ALIMENTAZIONE Niente pubblicità per gli under 12. Prosegue l’impegno delle aziende anti obesità

BRUXELLES. In risposta alla lotta delle Commissione Europea all’obesità alcune grandi multinazionali stanno mettendo in atto restrizioni precise al marketing alimentare diretto ai bambini, elevando il proprio target a ragazzi più grandi, almeno dodicenni.

Non ci sono standards globali che regolino le attività delle aziende che producono dolci per quanto riguarda la pubblicità: alcune hanno deciso di non rivolgersi ai ragazzi con meno di 12 anni, altre invece non si sono poste dei limiti. Nestlè ad esempio afferma di non incoraggiare le "abbuffate" nei ragazzi ma il proprio marketing non conosce limiti di età. PepsiCo che vende anche patatine, oltre alle classiche bibite, nemmeno. Schweepess invece ha deciso di non rivolgersi ai bambini con meno di otto anni. Kratf ignora invece quelli ancora più piccoli, con meno di sei anni e spiega di aver messo l’etichetta "better for you" solo per succhi e crackers destinati ai bambini che hanno tra i 6 e gli 11 anni.

Masterfoods, l’azienda che produce l’intramontabile Mars e lo Snickers sta per sospendere, lo farà entro la fine del 2007, le proprie campagna di marketing rivolte ai ragazzi che hanno meno di 12 anni.

A novembre Markos Kyprianou, commissario Ue responsabile per la salute e la tutela dei consumatori, ha pubblicamente elogiato i vertici aziendali di alcune grandi imprese del settore alimentare e della distribuzione per gli impegni assunti nella lotta contro l’obesità nell’ambito della piattaforma d’azione europea per l’alimentazione. Tra queste figurano nove società produttrici di bibite analcoliche appartenenti all’UNESDA (Union of Europe Confederation of Soft Drinks Association) che si sono impegnate a non produrre pubblicità rivolte ai bambini di età inferiore a dodici anni.

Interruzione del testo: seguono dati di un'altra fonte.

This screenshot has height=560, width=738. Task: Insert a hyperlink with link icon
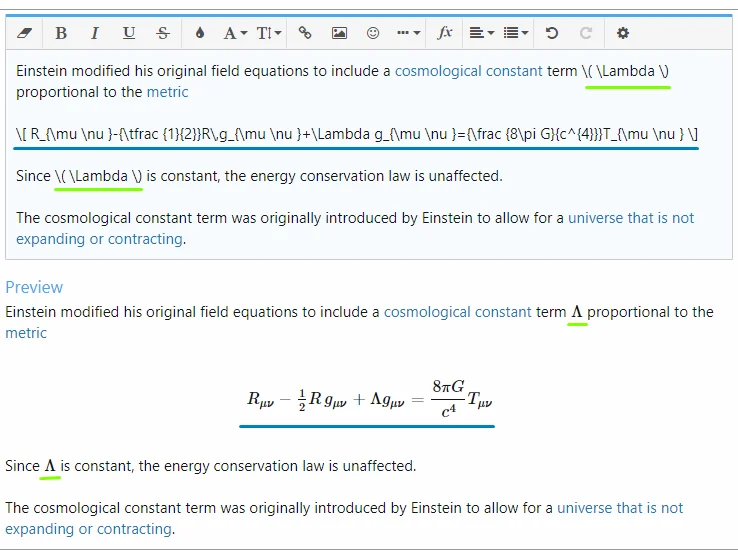coord(305,33)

Ai tradizionali canali di pubblicizzazione all’infanzia, come la televisione, si sono recentemente affiancati altri approcci come giocattoli, videogiochi, canzoni e film, messaggini al cellulare e internet. Ma l’aspetto più insidioso sono le mega-iniziative di marketing spacciate come programma didattico-sportivo, che lo scorso anno ha coinvolto 640.000 studenti della scuola pubblica italiana.

A seguito delle proteste di pediatri e genitori di fronte ai dati preoccupanti che segnalano come dagli anni ’70, la percentuale dei bambini obesi è raddoppiata nella fascia di età compresa fra i 6 e gli 11 anni , e in quella compresa fra i 12 e i 19 anni è addirittura triplicata, alcune aziende hanno accetto di non vendere più bevande gassate nelle scuole e di non fare pubblicità per i più giovani, al fine di combattere l’epidemia di obesità infantile.

Simili iniziative sono state prese anche in altri Paesi: In Australia, ad esempio, è vietato effettuare pubblicità diretta a giovani di età inferiore ai 14 anni, mentre in Olanda questo limite è portato a 12 anni; in Svezia i personaggi dei cartoni animati non possono pubblicizzare alimenti per bambini e altre norme che limitano la pubblicità di questo tipo in televisione sono state implementate in 50 Paesi. Negli Stati Uniti si è fatto poco sinora, e l’unica limitazione riguarda il tempo concesso per questo tipo di pubblicità: non più di 12 minuti all’ora nei giorni feriali, o 10 minuti e mezzo l’ora nel week-end.